◆ AUFGABE:
Sammle aus den Datensätzen jede Zeile, in der die Zeichenkette "perform" vorkommt, und gib diese Zeilen vollständig wieder.

Zeilen mit Zeigedaten
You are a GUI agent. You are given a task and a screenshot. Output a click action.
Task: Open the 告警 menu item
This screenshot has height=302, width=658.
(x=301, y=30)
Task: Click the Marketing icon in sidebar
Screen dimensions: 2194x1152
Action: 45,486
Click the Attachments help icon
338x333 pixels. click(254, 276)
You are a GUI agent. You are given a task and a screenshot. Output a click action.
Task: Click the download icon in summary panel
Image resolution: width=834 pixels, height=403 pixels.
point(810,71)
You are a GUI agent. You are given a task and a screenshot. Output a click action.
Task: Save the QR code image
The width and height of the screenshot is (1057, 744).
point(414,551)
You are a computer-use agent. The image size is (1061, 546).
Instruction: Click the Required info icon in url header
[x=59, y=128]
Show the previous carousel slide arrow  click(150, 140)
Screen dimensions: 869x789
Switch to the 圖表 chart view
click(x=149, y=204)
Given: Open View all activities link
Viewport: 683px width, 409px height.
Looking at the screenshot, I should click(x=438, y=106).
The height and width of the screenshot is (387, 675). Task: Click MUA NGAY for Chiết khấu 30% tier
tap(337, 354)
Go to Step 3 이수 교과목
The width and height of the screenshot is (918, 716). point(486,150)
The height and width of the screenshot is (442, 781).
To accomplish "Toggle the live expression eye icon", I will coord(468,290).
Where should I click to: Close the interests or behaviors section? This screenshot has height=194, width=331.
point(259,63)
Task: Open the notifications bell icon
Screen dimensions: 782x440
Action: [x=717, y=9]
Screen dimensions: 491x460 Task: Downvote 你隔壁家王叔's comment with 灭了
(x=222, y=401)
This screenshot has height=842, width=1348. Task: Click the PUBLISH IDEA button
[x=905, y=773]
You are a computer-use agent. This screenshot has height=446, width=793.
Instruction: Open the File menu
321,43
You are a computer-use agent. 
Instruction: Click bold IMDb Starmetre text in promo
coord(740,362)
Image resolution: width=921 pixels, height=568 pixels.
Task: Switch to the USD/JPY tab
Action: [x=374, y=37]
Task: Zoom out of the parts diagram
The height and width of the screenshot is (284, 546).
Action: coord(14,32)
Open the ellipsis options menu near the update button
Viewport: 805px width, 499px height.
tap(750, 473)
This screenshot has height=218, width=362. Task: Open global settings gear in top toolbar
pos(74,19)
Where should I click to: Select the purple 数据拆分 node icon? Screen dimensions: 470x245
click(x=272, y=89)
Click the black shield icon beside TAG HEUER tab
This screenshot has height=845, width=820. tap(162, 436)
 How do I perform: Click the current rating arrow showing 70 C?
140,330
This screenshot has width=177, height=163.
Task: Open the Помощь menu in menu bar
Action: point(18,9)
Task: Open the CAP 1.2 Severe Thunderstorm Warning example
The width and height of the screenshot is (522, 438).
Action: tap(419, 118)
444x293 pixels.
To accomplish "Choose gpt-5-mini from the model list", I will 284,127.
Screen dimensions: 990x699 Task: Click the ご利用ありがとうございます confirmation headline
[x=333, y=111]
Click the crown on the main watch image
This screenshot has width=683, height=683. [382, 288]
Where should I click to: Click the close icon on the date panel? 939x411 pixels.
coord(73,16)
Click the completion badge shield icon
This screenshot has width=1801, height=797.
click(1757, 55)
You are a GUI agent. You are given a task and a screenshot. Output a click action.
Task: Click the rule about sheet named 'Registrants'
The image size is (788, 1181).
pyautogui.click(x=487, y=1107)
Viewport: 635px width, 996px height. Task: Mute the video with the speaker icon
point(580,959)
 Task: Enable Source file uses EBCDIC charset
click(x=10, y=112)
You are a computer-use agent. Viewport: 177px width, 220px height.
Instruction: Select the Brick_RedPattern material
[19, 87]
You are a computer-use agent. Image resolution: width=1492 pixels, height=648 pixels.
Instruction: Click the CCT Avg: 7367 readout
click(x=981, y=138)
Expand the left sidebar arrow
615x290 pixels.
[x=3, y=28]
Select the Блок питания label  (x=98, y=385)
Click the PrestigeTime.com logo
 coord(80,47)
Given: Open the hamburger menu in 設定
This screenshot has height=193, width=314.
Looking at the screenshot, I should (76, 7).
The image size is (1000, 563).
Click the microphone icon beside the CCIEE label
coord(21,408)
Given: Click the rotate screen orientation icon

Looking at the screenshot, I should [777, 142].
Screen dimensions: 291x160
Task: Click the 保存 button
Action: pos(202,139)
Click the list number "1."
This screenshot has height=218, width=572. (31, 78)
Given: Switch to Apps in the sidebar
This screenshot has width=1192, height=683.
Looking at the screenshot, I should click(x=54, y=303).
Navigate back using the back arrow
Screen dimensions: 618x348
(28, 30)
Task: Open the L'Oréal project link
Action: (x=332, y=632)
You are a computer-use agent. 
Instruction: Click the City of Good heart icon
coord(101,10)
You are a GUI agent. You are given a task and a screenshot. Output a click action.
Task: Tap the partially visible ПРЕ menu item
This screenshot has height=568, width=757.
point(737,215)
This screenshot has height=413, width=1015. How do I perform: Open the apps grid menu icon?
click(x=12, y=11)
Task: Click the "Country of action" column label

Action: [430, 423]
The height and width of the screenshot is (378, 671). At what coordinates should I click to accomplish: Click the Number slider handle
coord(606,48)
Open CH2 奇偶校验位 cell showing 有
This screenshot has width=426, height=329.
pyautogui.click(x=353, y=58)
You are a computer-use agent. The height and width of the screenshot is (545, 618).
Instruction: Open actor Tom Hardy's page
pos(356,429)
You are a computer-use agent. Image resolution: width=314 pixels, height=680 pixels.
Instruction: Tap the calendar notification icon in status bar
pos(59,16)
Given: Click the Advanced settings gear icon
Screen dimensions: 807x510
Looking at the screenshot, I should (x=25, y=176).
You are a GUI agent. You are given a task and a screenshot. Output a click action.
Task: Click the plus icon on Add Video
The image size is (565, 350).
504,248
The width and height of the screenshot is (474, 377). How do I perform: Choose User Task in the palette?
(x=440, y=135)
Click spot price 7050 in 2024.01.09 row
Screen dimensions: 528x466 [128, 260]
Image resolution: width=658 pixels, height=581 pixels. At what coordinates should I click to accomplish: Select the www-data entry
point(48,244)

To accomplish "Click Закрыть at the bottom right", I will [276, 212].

◆ LÖSUNG DER AUFGABE:
 How do I perform: Click the current rating arrow showing 70 C?
This screenshot has height=413, width=1015. How do I perform: Open the apps grid menu icon?
The width and height of the screenshot is (474, 377). How do I perform: Choose User Task in the palette?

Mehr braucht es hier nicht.